Le Secadev, à travers son secteur éducation, gère les écoles de ses trois camps. Il assure l’organisation et le fonctionnement du système éducatif : suivi des enseignants et des élèves, formation des comités de parents d’élèves, d’enseignants et suivi des infrastructures. Dans son rôle consistant à protéger l’enfant et à promouvoir son épanouissement, l’Unicef apporte son appui dans l’éducation des enfants réfugiés, notamment en fournitures scolaires, en mobilier, en formation et en matériel dont les tenues scolaires.

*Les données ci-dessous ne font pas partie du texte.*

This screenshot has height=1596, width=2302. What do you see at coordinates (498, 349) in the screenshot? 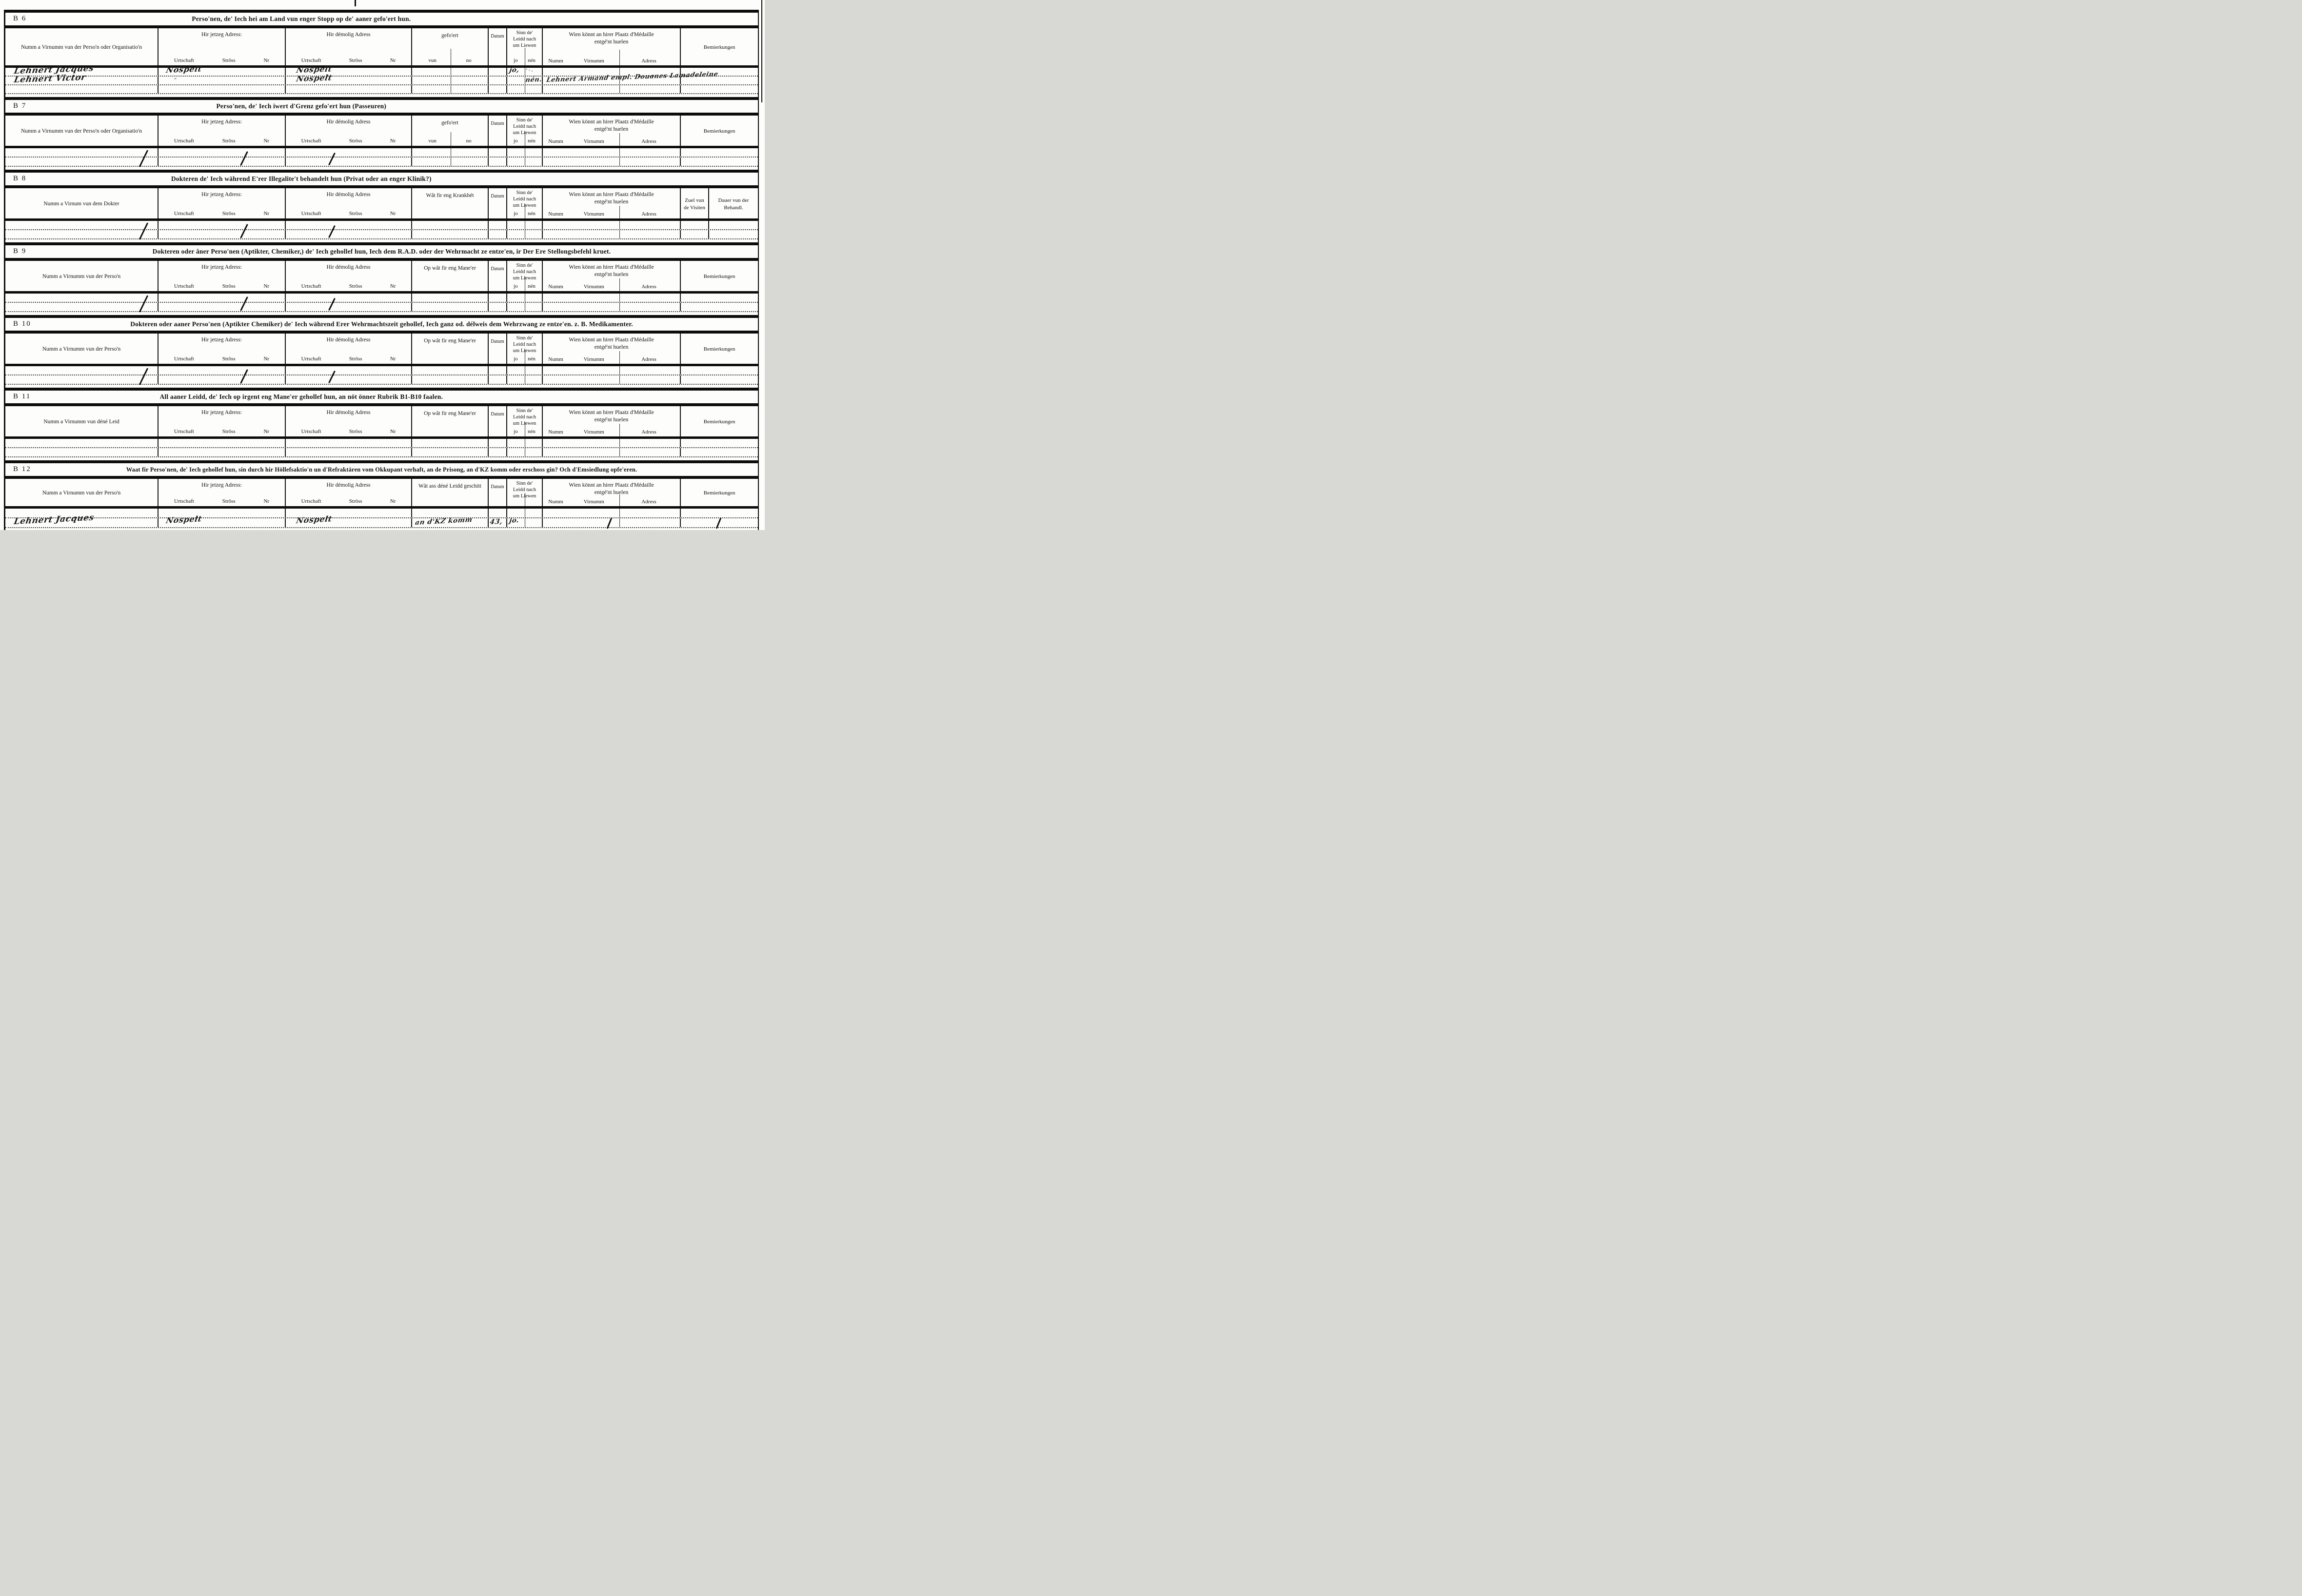
I see `col-header-date: Datum` at bounding box center [498, 349].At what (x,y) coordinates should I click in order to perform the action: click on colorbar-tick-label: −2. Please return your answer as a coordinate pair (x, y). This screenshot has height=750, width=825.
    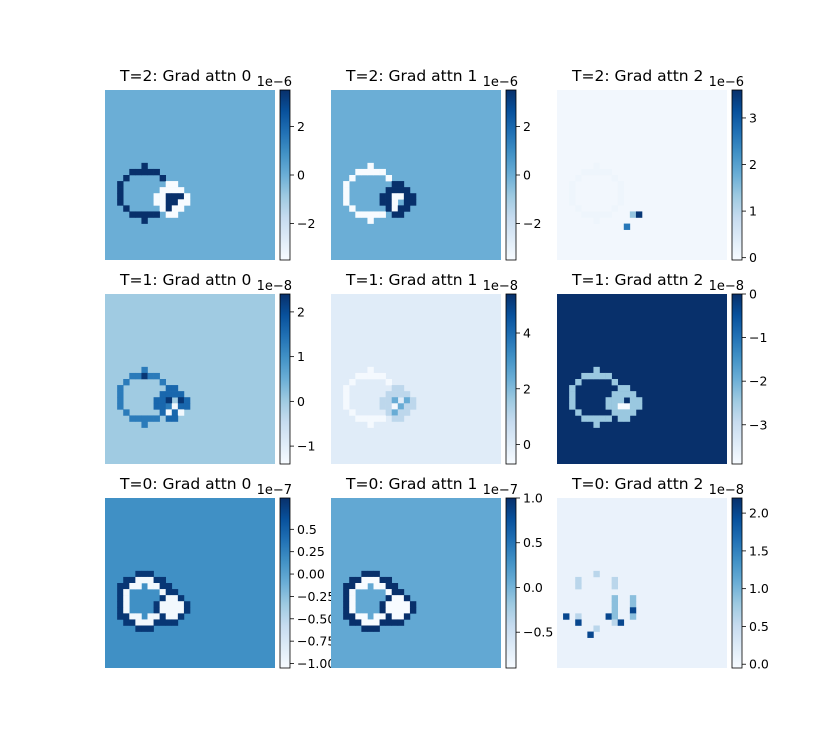
    Looking at the image, I should click on (758, 382).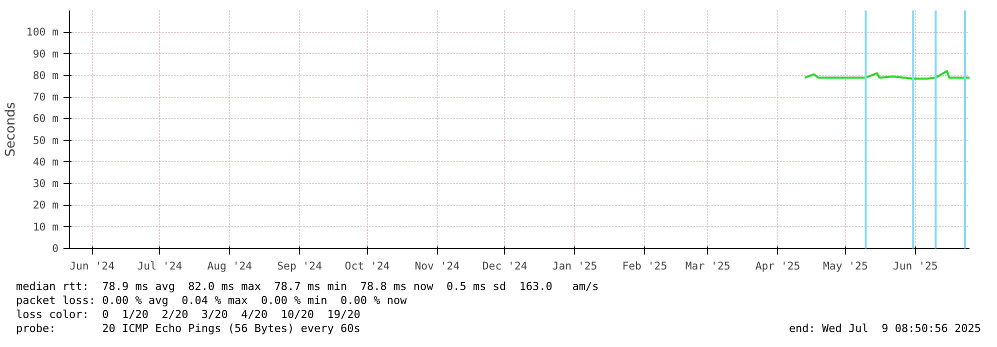  What do you see at coordinates (505, 266) in the screenshot?
I see `x-tick-label: Dec '24` at bounding box center [505, 266].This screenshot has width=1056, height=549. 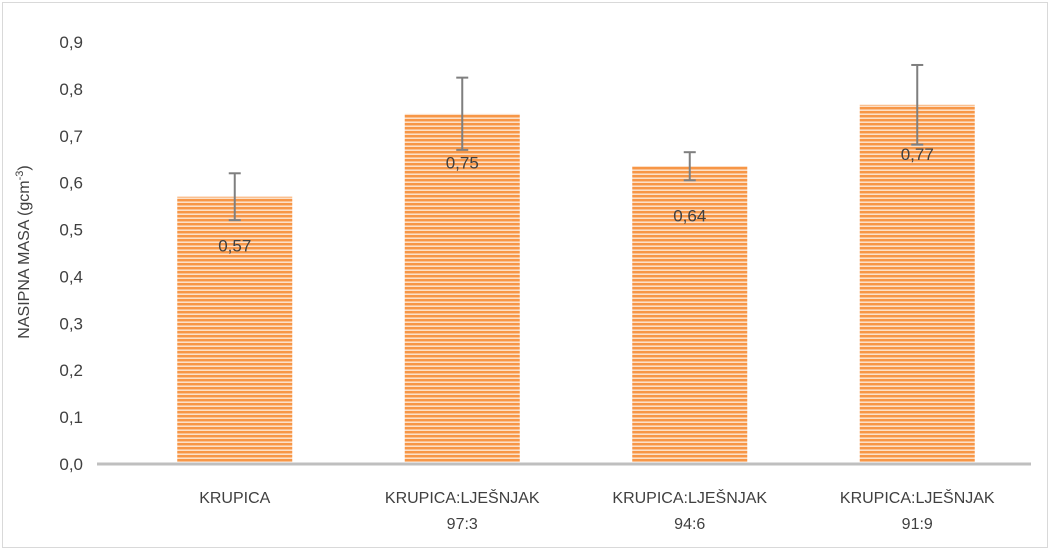 What do you see at coordinates (71, 42) in the screenshot?
I see `y-tick-label: 0,9` at bounding box center [71, 42].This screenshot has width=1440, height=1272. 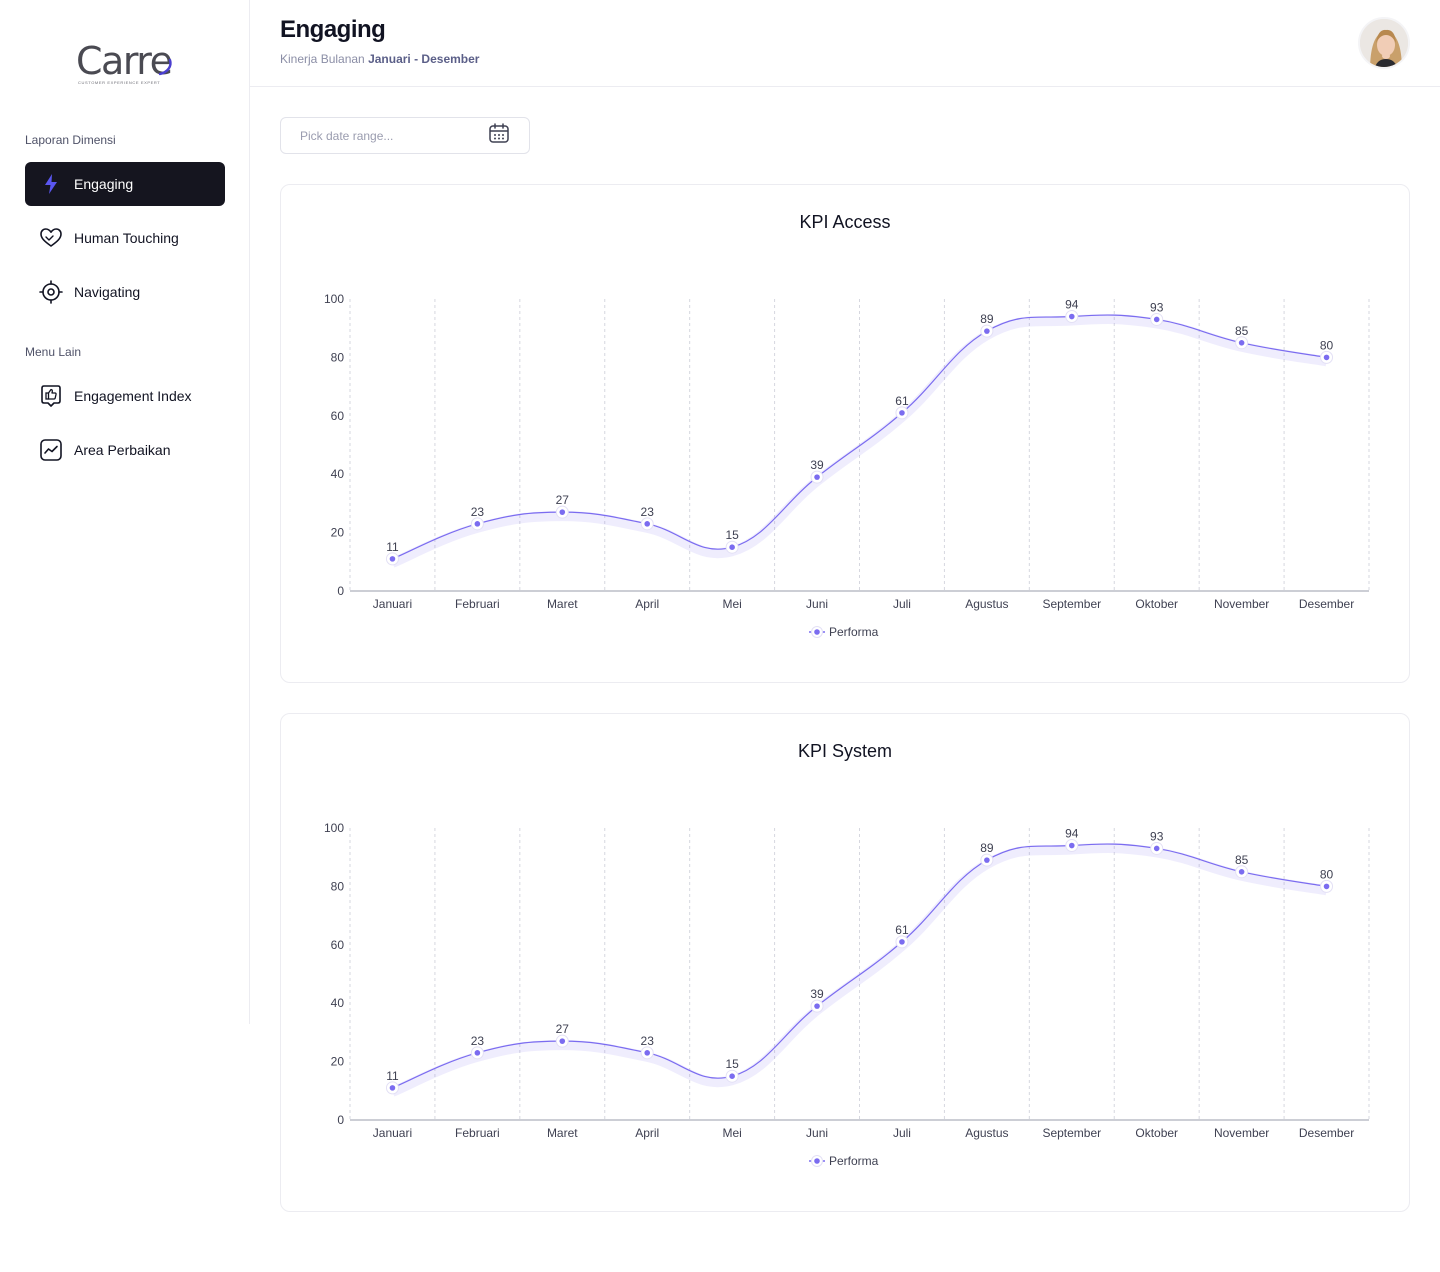 I want to click on data-label: 39, so click(x=817, y=994).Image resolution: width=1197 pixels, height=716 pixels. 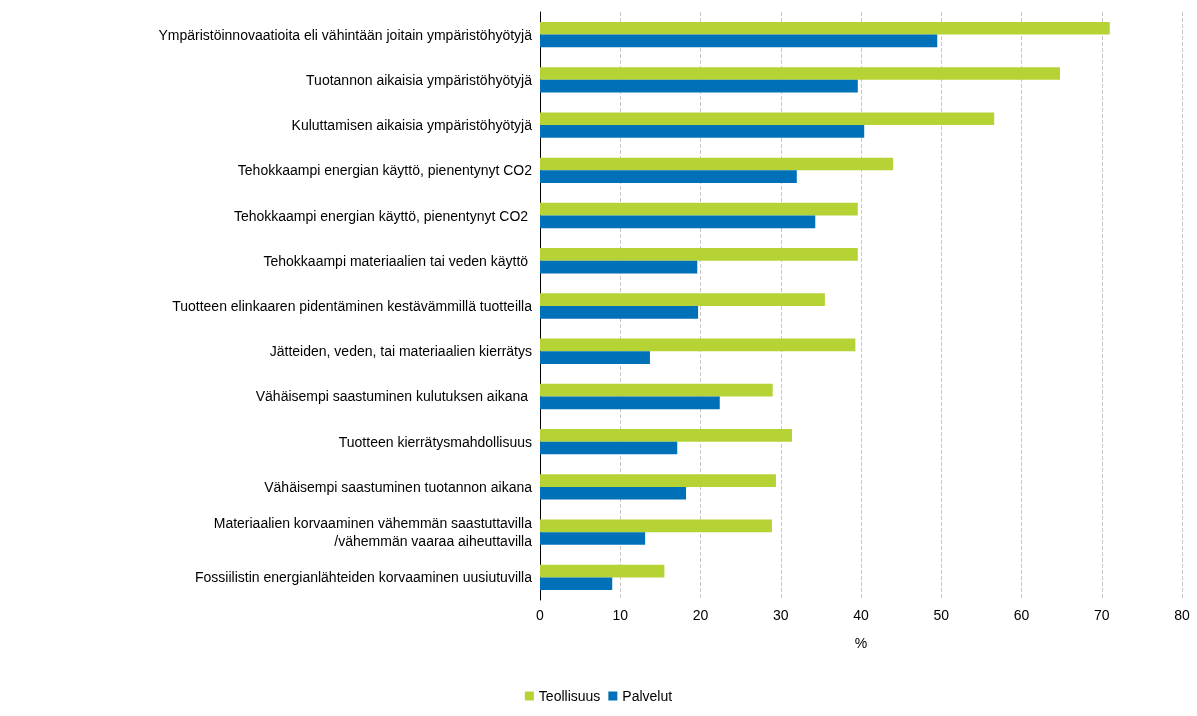 What do you see at coordinates (398, 486) in the screenshot?
I see `y-tick-label: Vähäisempi saastuminen tuotannon aikana` at bounding box center [398, 486].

Dans ce sens, il a fait confectionner en grand nombre des tenues qui ne conviennent qu’aux élèves de 4 à 7 ans. Outre le problème de la taille, les habits fournis sont en nombre insuffisant par rapport l’effectif. Il y a par, exemple, des sour walls (pantalon local) pour les garçons de 11 à 14 ans sans les djellabas, ceux de 4 à 6 ans ont les djellabas et non les sour walls. Le secteur éducation chargé de distribuer les tenues est confronté à un mur d’incompréhension. « Certains parents d’élèves pensent que nous avons refusé des tenues à leurs enfants. Aussi, quelques élèves issus des familles démunies refusent-ils d’aller en classe faute d’habits », souligne Marcellin Bégoto, animateur du secteur éducation de Farchana. « Il faudrait plutôt confier la confection des tenues au Secadev, en contact direct avec la réalité du camp », estime-t-il.
La personne en charge du volet éducation au Secadev, Alexide Kassamba, propose « une analyse du problème avec le comité des parents d’élèves afin de définir des orientations. Privilégier, par exemple, les plus vulnérables qui portent des haillons, donner sous forme de prix d’excellence ou de prix de participation aux filles pour les motiver à fréquenter l’école. »
Par Justin NGOMITA
Le camp de Farchana compte plus de 19000 réfugiés avec 4024 élèves dont 2070 garçons et 1954 filles repartis dans 46 salles de classe au primaire. A Kounoungou, 13.300 réfugiés, le nombre d’enfants scolarisés est de 2063 dont 1319 garçons et 1244 filles. A Milé, 15.500 réfugiés, 4020 enfants sont inscrits à l’école dans le camp.